Estudo sob a perspectiva de seu efeito suspensivo

07/03/2008 às 00:00
Leia nesta página:

Os embargos de declaração, conquanto remanesçam prestigiosas opiniões em contrário, têm natureza jurídica de recurso.

Para a fixação da premissa acima, basta uma análise topológica do Código de Processo Civil para se concluir que o instituto está alocado no capítulo referente aos recursos em processo civil. Nesse sentido, Alexandre Freitas Câmara afirma que:

"Há que se considerar que a atribuição de natureza recursal a determinado instituto é função do legislador, cabendo ao intérprete tão somente acatá-la (ao menos de lege lata). E quanto a tal modo de proceder, nosso legislador foi de extrema clareza.
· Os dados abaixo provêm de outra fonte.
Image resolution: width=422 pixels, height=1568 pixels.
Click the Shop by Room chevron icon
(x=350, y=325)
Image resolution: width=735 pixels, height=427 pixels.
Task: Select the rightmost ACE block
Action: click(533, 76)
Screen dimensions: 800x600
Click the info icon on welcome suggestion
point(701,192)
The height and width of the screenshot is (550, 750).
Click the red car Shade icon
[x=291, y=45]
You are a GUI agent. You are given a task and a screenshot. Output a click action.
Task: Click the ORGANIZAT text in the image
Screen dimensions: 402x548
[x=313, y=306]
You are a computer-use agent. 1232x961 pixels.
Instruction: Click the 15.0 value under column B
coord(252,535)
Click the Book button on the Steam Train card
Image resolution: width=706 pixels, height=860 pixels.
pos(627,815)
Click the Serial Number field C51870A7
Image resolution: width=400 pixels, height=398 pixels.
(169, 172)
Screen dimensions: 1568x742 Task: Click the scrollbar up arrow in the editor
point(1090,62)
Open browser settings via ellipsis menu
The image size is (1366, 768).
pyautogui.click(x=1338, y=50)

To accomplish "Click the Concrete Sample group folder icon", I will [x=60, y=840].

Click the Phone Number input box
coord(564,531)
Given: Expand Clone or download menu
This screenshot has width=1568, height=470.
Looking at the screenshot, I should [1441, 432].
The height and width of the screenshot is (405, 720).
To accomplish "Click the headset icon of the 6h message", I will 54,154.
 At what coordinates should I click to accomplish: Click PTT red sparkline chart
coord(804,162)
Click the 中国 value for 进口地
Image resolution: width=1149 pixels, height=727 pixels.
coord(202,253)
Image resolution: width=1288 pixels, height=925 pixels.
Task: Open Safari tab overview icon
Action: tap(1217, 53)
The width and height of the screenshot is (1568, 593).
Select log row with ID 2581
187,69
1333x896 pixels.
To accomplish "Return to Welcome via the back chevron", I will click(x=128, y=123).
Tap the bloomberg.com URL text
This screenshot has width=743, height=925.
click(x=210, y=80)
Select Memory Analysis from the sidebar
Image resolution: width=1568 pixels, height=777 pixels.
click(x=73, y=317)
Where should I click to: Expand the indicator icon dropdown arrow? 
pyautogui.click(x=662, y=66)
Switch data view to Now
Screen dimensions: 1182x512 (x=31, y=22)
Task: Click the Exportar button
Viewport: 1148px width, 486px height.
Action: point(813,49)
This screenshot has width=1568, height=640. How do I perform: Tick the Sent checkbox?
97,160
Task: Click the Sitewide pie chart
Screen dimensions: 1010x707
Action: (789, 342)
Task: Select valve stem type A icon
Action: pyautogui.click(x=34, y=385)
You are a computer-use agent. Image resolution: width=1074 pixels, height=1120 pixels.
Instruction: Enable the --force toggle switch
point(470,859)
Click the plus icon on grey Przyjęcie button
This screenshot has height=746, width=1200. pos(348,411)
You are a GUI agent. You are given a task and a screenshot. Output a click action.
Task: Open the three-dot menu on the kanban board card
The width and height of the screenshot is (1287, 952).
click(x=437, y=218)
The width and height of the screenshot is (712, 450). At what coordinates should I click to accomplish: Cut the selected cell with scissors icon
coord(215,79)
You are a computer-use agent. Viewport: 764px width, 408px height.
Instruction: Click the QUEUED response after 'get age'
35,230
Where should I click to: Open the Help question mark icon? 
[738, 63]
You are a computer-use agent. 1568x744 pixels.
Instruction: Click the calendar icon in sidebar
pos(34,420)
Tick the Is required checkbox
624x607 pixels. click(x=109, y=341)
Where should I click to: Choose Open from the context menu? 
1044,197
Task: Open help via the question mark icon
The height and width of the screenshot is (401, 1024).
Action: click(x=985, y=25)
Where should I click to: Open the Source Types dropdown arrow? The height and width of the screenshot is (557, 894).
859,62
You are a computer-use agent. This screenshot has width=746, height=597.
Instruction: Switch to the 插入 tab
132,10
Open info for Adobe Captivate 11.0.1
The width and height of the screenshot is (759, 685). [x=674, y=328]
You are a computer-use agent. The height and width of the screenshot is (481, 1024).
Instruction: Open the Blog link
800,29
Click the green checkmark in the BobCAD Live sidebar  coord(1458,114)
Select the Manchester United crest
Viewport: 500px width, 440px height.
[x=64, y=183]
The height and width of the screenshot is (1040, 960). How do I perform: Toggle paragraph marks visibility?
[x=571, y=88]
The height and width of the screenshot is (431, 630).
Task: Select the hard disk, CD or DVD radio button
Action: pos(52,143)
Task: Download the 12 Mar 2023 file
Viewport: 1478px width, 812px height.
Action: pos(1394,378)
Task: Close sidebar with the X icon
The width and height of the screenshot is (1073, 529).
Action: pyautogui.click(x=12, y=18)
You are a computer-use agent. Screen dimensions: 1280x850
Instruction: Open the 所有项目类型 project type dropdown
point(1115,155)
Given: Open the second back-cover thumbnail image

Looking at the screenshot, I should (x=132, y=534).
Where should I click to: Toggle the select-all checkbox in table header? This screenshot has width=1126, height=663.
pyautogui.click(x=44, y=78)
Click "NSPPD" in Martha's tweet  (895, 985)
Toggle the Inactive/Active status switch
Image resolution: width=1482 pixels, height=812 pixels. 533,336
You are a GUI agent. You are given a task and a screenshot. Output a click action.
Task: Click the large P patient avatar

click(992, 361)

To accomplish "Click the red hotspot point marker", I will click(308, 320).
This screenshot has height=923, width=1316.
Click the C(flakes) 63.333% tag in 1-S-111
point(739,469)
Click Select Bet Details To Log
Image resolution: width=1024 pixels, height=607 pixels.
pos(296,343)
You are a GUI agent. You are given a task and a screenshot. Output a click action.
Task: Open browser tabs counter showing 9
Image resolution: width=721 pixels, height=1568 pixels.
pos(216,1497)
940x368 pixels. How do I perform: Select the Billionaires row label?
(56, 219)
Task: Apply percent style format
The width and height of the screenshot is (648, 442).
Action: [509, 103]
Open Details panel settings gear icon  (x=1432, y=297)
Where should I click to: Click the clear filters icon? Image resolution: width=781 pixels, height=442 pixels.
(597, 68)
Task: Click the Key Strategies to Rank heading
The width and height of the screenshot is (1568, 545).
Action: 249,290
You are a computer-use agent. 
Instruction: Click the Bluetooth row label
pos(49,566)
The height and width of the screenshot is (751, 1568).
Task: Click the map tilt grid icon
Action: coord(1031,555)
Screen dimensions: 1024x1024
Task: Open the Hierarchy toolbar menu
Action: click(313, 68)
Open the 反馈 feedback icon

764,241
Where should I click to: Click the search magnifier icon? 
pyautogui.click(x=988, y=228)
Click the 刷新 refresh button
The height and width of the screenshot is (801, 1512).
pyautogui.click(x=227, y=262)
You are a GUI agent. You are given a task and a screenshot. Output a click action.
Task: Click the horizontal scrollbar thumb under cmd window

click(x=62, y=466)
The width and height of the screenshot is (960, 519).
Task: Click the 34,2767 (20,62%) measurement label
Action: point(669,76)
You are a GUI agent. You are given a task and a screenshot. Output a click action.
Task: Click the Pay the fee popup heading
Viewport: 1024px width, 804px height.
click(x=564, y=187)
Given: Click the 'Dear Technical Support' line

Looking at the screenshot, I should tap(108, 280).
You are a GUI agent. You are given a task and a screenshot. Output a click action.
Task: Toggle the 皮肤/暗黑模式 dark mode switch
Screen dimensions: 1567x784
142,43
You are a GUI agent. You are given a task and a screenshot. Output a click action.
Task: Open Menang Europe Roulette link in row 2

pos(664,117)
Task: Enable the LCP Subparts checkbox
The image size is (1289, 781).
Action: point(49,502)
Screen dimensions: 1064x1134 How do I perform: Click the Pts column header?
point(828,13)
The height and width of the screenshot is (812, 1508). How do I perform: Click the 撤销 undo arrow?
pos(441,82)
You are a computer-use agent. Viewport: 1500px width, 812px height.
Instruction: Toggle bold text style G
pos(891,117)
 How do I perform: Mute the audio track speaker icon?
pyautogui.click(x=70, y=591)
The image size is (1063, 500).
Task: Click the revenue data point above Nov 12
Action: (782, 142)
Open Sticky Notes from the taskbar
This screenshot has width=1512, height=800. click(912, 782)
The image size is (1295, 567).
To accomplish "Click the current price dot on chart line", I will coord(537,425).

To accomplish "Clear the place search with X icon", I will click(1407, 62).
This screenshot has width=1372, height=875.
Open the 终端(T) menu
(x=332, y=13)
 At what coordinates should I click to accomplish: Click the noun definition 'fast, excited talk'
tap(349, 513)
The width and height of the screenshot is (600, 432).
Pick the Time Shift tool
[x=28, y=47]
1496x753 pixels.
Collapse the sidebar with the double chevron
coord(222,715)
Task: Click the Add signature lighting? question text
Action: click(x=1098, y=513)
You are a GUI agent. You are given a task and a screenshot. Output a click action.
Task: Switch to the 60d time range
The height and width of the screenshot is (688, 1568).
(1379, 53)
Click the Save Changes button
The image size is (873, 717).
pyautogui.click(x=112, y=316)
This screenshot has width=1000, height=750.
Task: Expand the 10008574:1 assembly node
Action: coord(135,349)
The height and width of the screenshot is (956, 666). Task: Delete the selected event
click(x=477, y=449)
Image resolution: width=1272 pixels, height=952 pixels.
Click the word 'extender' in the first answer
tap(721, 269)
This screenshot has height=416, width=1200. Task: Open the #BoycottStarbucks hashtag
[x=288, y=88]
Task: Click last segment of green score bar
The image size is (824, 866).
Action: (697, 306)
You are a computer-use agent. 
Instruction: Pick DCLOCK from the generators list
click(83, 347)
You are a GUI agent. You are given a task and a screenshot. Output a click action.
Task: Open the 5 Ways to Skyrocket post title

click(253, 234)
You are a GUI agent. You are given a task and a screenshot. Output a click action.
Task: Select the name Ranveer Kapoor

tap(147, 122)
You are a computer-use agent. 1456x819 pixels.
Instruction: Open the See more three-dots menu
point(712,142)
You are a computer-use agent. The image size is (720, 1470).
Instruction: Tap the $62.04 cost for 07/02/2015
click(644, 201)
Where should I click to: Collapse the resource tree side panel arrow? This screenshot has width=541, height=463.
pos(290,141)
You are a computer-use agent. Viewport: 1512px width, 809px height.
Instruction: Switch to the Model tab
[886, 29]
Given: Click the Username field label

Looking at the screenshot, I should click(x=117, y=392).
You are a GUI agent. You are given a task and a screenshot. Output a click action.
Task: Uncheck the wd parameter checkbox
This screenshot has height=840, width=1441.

Os embargos de declaração estão tratados no CPC dentro do Título que regula os recursos." [01]

Pois bem, a partir disso, o presente trabalho perquire analisar um específico aspecto do citado recurso, qual seja, o seu efeito suspensivo.

Sem maiores indagações, afirma-se que os embargos de declaração têm o efeito suspensivo. A doutrina, de modo geral, considera o efeito suspensivo como inerente aos embargos de declaração, tendo em vista que a lei, quando tenciona desprover determinado recurso de efeito suspensivo, o faz expressamente. É a letra do artigo 520, 542, § 2º do Código de Processo Civil, dentre outros. Nesse sentido, Nelson Nery Jr [02], Manoel Caetano Ferreira Filho [03] e Humberto Theodoro Jr. [04]

Ocorre que, com a devida venia, não se pode considerar apenas a ausência de regramento para se emprestar efeito suspensivo aos embargos de declaração, já que existem outras questões que devem ser enfrentadas para se extrair uma ilação.

A primeira delas diz respeito ao fato de que não é o recurso que suspende os efeitos de uma decisão, mas sim a decisão em si, que exsurge e tem sua executividade de plano. O recurso apenas prolonga a suspensividade nascida com a prolação da decisão.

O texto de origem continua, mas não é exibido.